O caso remonta ao dia 4 de janeiro de 2023, quando o detento, de 29 anos, foi assassinado por outros presos no interior da cela onde estava recolhido. A causa da morte, conforme laudo pericial, foi “asfixia mecânica por constrição extrínseca do pescoço”, ou seja, enforcamento. Três detentos foram condenados pelo homicídio qualificado em sentença criminal.
A ação civil foi ajuizada por representante legal da criança, única filha reconhecida da vítima, pleiteando indenização por danos morais e pensão mensal. A autora alegou negligência do Estado em garantir a integridade física do custodiado, além de demonstrar que a criança era economicamente dependente do pai, que exercia a profissão de pedreiro e sustentava a família.
Em sua defesa, o Estado do Paraná argumentou não haver omissão, por não ter recebido qualquer indicativo de risco à integridade do detento. Também sustentou a ausência de comprovação da dependência econômica da filha, questionando o valor solicitado a título de indenização por danos morais.
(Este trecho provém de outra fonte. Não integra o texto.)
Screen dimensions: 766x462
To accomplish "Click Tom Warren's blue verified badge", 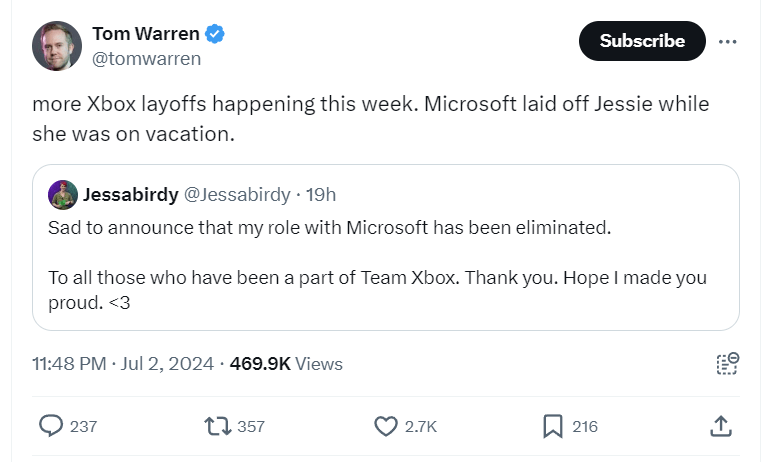I will (215, 34).
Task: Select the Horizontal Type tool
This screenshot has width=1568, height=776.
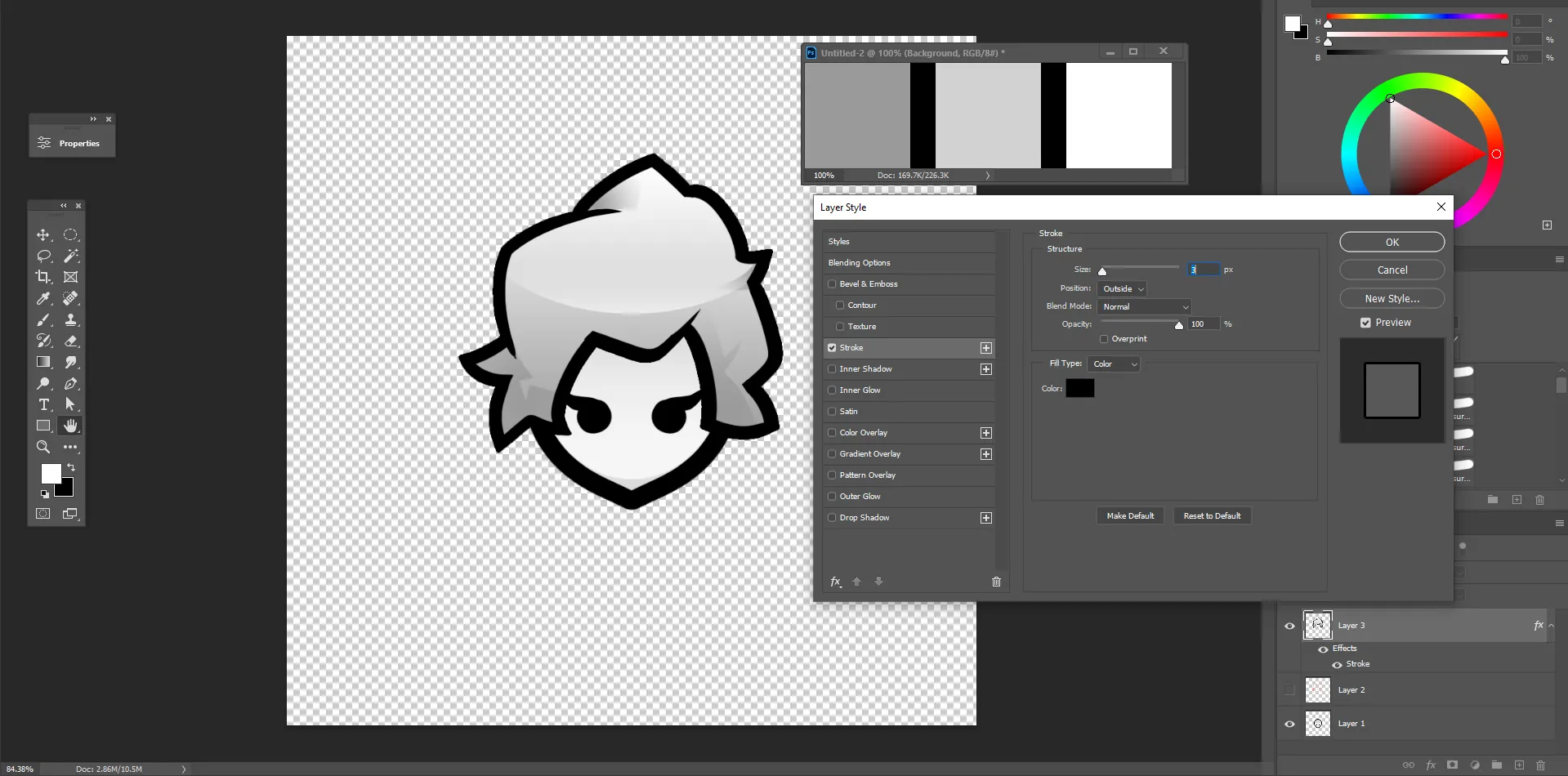Action: click(x=43, y=405)
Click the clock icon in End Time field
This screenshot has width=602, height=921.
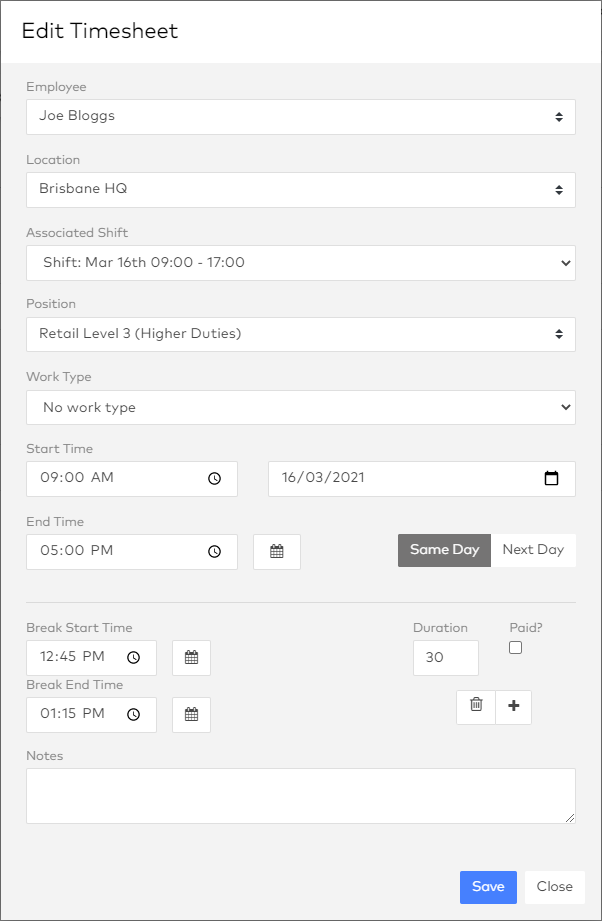[x=214, y=551]
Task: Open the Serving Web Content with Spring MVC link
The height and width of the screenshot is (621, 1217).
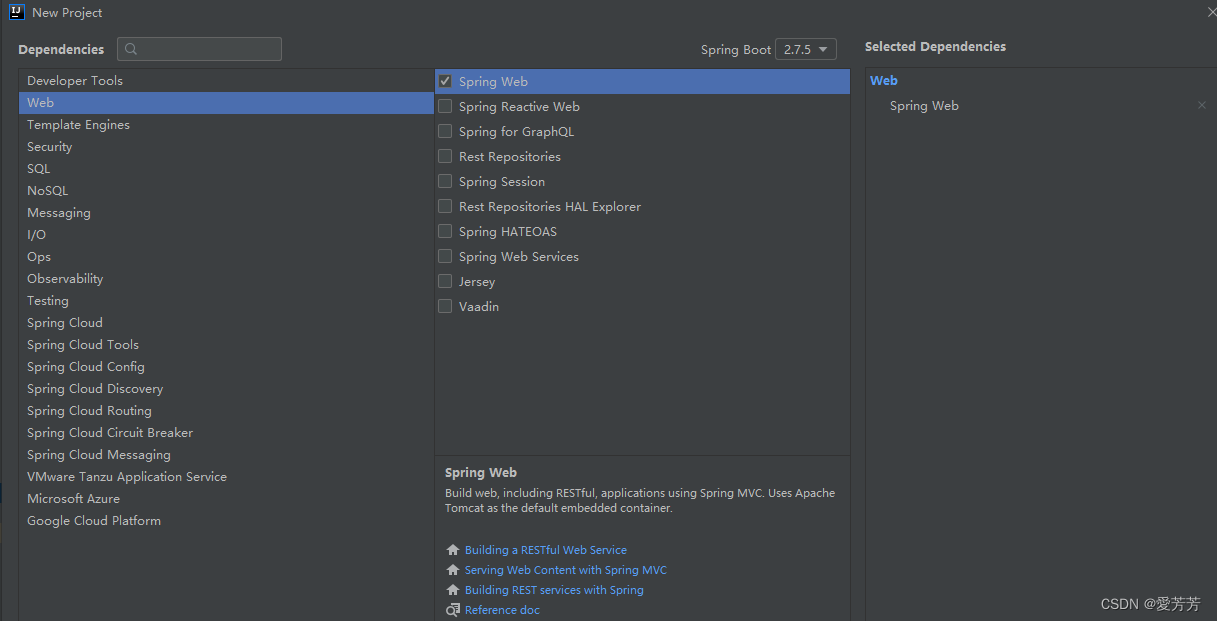Action: tap(566, 569)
A sentença, contudo, entendeu que houve omissão estatal. O juiz Eric Bortoletto Fontes destacou que o Estado não conseguiu comprovar a existência de fato impeditivo de sua atuação protetiva, como exige a jurisprudência consolidada no Tema 592 do Supremo Tribunal Federal. “Constatada a omissão do Estado em manter o preso em segurança, o nexo de causalidade e o evento danoso, caracteriza-se o dever de indenizar”, sentenciou o magistrado.
A decisão fixou a pensão mensal em dois terços do salário mínimo, com pagamento retroativo à data do falecimento e até que a criança complete 20 anos. Já a indenização por danos morais foi arbitrada em R$ 50.000,00, a serem corrigidos monetariamente pelo índice SELIC e acrescidos de juros desde o evento danoso.
O juiz ainda determinou a divisão proporcional das despesas processuais e honorários advocatícios, sendo 80% de responsabilidade do Estado e 20% da parte autora, ressalvando a concessão de justiça gratuita à menor.
A decisão é de 1ª instância e cabe recurso, podendo ser reformada pelo Tribunal de Justiça do Paraná.